## Task 1:
In the court opinion, what kind of action was Zimmerman v. Homer Building & Loan Association?

## Given text:
***

Appellant relies upon Zimmerman v. Homer Building & Loan Association, 111 Pa.Super. 345, 170 A. 703. That was an action in trespass to recover for personal injuries. The testimony there disclosed that defendant had promised to repair and had done so negligently. There can be no doubt that a landlord undertaking to repair the premises leased, and repairing them negligently thereby causing injury is liable for his tort. Tarnogurski v. Rzepski, 252 Pa. 507, 97 A. 697; Rehder v. Miller, 35 Pa.Super. 344; Gill v. Middleton, 105 Mass. 477, 7 Am.Rep. 548; Gregor v. Cady, 82 Me. 131, 19 A. 108, 17 Am.St.Rep. 466; Rowan v. Amoskeag Mfg. Co., 79 N.H. 409, 109 A. 561; Marks v. Nambil Realty Co., Inc., 245 N.Y. 256, 157 N.E. 129; Smith v. Tucker, 151 Tenn. 347, 270 S.W. 66, 41 A.L.R. 830. This is so even though the undertaking was gratuitous since the root of the liability imposed is not the undertaking or promise, but the making of the repairs in such a way as to create an unreasonable risk of harm to those in plaintiff's position. It is true that the opinion in the Zimmerman Case contains language—not necessary to the decision— which might conceivably be construed to rest recovery upon the alternative grounds (111 Pa.Super. 345, at page 347, 170 A. 703) of either the landlord's failure to keep a promise to repair or "if he did repair, in doing the work in a careless and negligent manner." If the result were not supported by the second ground, we would unhesitatingly disapprove that case. But since the action was trespass and recovery was allowed on the ground of negligence, it was in accordance with the established law and does not sustain appellant's contention.

***

## Record list:

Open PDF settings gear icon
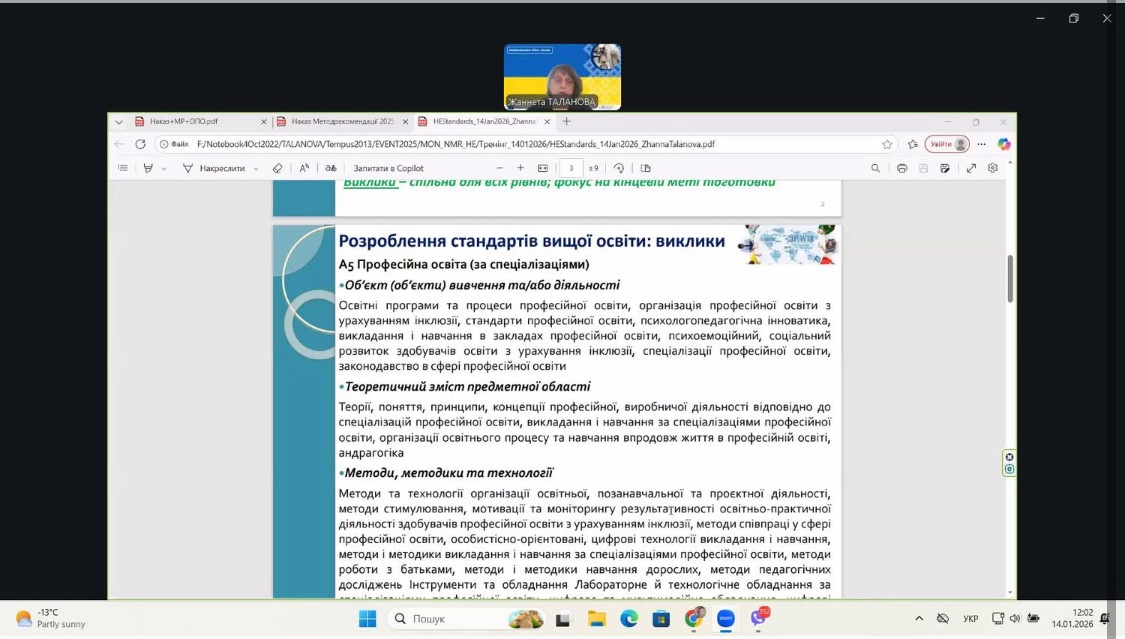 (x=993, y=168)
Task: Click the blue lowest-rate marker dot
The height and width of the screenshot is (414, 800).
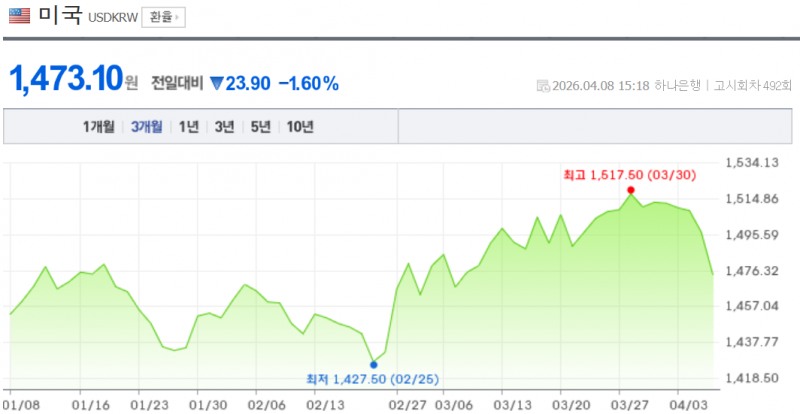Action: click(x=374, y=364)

***

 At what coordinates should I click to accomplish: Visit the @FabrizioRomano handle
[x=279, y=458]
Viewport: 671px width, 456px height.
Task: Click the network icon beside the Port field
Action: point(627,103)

***

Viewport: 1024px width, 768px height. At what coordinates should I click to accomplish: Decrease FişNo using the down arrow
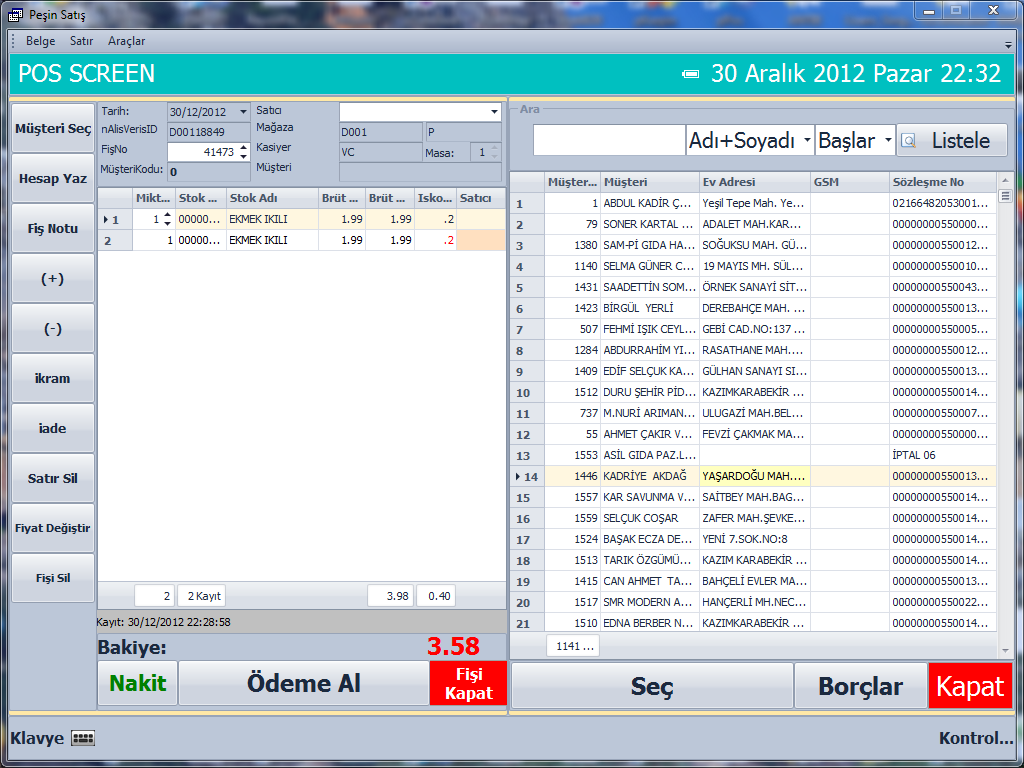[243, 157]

***

## Task 2:
In the entries, give the stretch from "At what coordinates should I click to accomplish: Visit" through "Action: point(627,103)" again with "handle" swapped for "profile" and nothing else changed.

## Complete response 1:
An action in trespass to recover for personal injuries.

## Complete response 2:
 At what coordinates should I click to accomplish: Visit the @FabrizioRomano profile
[x=279, y=458]
Viewport: 671px width, 456px height.
Task: Click the network icon beside the Port field
Action: point(627,103)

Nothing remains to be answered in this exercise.